Give the data again exactly, from its opening line through the line in which "You are a computer-use agent. This" appears.

(Saved data entries)
★ ★ ★ ★ ★ ★ ★
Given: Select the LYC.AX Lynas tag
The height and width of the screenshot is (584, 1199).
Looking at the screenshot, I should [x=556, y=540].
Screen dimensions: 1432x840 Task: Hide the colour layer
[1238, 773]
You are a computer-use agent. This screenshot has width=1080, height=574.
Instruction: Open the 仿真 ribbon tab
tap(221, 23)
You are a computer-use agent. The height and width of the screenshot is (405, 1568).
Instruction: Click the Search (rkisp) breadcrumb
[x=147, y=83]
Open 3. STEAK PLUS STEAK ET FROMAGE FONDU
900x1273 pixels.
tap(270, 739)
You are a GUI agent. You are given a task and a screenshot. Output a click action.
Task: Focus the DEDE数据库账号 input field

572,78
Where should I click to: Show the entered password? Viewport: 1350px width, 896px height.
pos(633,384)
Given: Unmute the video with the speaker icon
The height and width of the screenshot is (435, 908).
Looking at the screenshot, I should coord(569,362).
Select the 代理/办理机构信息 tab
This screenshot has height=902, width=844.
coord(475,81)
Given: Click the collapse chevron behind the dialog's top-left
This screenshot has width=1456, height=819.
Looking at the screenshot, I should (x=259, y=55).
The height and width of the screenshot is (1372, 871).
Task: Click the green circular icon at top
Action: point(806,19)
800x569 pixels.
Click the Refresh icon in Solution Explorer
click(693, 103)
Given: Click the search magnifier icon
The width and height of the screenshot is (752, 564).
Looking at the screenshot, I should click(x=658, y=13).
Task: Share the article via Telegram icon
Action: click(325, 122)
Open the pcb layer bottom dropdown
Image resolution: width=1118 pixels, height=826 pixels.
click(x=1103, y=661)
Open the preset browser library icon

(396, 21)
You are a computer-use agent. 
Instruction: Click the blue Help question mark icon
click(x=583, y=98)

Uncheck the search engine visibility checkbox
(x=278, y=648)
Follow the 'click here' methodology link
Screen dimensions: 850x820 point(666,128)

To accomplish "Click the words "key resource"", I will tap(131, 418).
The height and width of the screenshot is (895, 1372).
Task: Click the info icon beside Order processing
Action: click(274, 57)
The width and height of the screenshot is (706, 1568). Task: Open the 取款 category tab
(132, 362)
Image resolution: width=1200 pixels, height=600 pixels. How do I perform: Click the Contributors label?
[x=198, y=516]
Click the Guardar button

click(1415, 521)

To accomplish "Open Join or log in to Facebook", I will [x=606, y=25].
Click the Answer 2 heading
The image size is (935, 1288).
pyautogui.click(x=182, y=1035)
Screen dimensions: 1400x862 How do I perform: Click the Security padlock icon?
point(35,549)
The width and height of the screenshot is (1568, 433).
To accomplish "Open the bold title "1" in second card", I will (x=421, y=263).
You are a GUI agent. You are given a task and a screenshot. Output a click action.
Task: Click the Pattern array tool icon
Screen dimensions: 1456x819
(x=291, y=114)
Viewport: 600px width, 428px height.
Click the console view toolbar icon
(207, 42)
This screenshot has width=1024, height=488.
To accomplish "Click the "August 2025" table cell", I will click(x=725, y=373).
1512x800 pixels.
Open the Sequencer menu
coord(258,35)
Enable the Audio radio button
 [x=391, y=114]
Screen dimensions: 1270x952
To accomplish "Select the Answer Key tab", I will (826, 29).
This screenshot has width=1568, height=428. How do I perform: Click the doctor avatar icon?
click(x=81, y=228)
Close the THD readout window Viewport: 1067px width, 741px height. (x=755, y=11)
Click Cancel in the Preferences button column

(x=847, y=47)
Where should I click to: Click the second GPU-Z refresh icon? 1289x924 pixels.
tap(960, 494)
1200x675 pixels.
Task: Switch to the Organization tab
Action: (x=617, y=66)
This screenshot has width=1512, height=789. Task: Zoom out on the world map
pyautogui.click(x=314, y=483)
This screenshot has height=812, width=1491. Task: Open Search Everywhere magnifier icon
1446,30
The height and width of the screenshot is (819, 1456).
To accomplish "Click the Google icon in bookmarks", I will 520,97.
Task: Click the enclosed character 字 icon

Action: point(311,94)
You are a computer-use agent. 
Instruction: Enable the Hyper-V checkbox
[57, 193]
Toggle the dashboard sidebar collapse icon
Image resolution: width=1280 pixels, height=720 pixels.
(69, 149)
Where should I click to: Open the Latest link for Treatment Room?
★ ★ ★ ★ ★ ★ ★
Solution to the exercise ▸
Given: Select the LYC.AX Lynas tag
The height and width of the screenshot is (584, 1199).
Looking at the screenshot, I should [x=556, y=540].
Screen dimensions: 1432x840 Task: Hide the colour layer
[1238, 773]
You are a computer-use agent. This screenshot has width=1080, height=574.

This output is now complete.